Elizabeth then meets her step-brother, Ricky, who she soon discovers is in fact not her step-brother, but actually her half-brother. Her father got his second wife pregnant with Ricky, when Elizabeth's mother was three months pregnant with Elizabeth, and he never told the truth about it. Elizabeth is not particularly upset about it, but her mother is devastated and goes on a retreat to recover. During this time, Elizabeth decides to throw a sleepover party at her house with Celia and Christina and Maddie (Christina's cousin), and also takes the opportunity to invite the Anonymous Boy who had been writing her letters. Ricky comes to the party as well as, unbeknown to any of them, Ricky is dating Maddie. They all have a good time at the party, but it culminates in Celia, Saxon, Maddie and Ricky, going missing. Eventually they are discovered. They had decided that they wanted to go to New York and get away from everything but are prevented from doing so by their parents.

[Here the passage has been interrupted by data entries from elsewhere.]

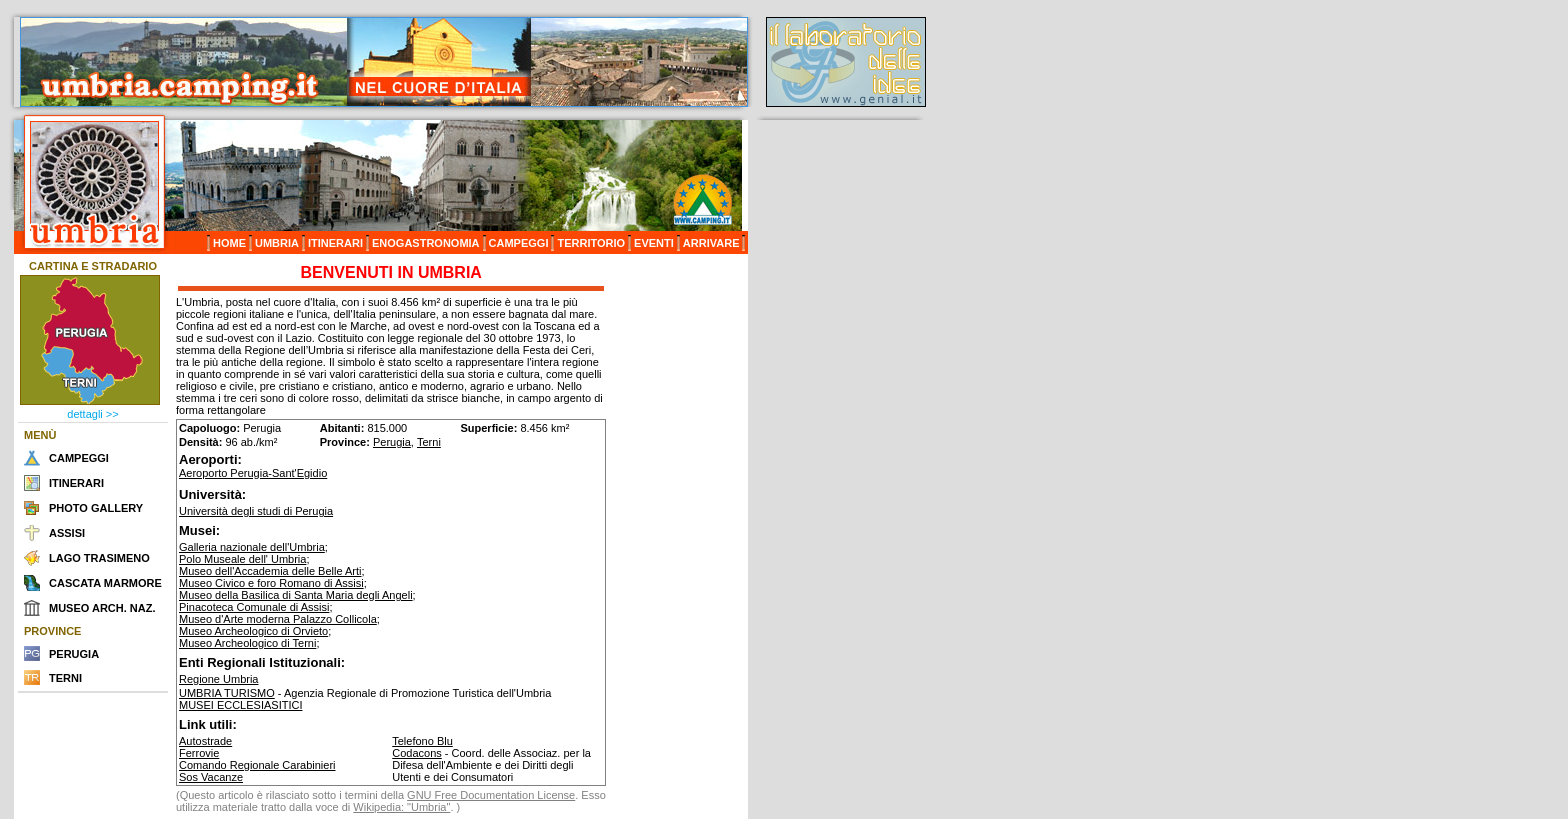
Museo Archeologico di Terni (247, 643)
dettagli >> (92, 414)
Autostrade (205, 741)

The novel ends with Elizabeth much happier with her life, despite the dramas that had recently happened. Her friendship with Christina (a much more healthy, equal friendship than the one she had with Celia), her success at the local running marathon, and her burgeoning relationship with Jared (Anonymous Boy), all give her a new-found confidence. She accepts that Celia will always be her friend, but that perhaps not her best friend, and that that is okay. The last page is Elizabeth writing a letter to one of the clubs that had been sending her letters and bringing her down, telling them that she never wants to hear from them again and if they write to her still, she won't open the letter, signifying the change in the way she sees herself.

==Awards==

Feeling Sorry For Celia has won several awards, including:

- Winner in 2001 of the Ethel Turner prize
- A Children's Book Council of Australia Notable Book
- A BookSense 76 Pick
- An American Library Association Best Book for Young Adults
- A White Ravens selection

==Critical reception==

The critical reception was generally favourable. Sally Murphy from Aussiereviews.com said, "Feeling Sorry For Celia is truly an outstanding piece of adolescent fiction." Lucy Burns from Teenreads.com, called it "thoroughly charming". The Sunday Telegraph in the United Kingdom also gave it a positive review, stating: "Altogether funnier, cleverer and more wide-ranging than others of its genre." The Sunday Age in Australia praised Moriarty, saying, "It's Moriarty's skilful use of humour that prevents Feeling Sorry for Celia from being just a bleak, angst-ridden tale about blackheads and oily hair. It is full of drama, grief, confusion, yearning, desire, and letters and Post-It-Notes…. A lot happens – some good things, quite a few sad – but the characters have a depth and complexity that make them credible portraits of today's teenagers."

==Companion books==

Feeling Sorry for Celia has three companion books. They are not exactly sequels as the next three stories do not follow Elizabeth Clarry, though she is mentioned in all of them. All the companion novels centre around Ashbury and Brookfield. The first companion novel is Finding Cassie Crazy (The Year of Secret Assignments in the US). The second companion novel is The Betrayal of Bindy Mackenzie (The Murder of Bindy Mackenzie in the US, Becoming Bindy Mackenzie in the UK). Dreaming of Amelia (The Ghosts of Ashbury High in the US), the third companion novel, was released late 2009 in Australia, and 2010 elsewhere.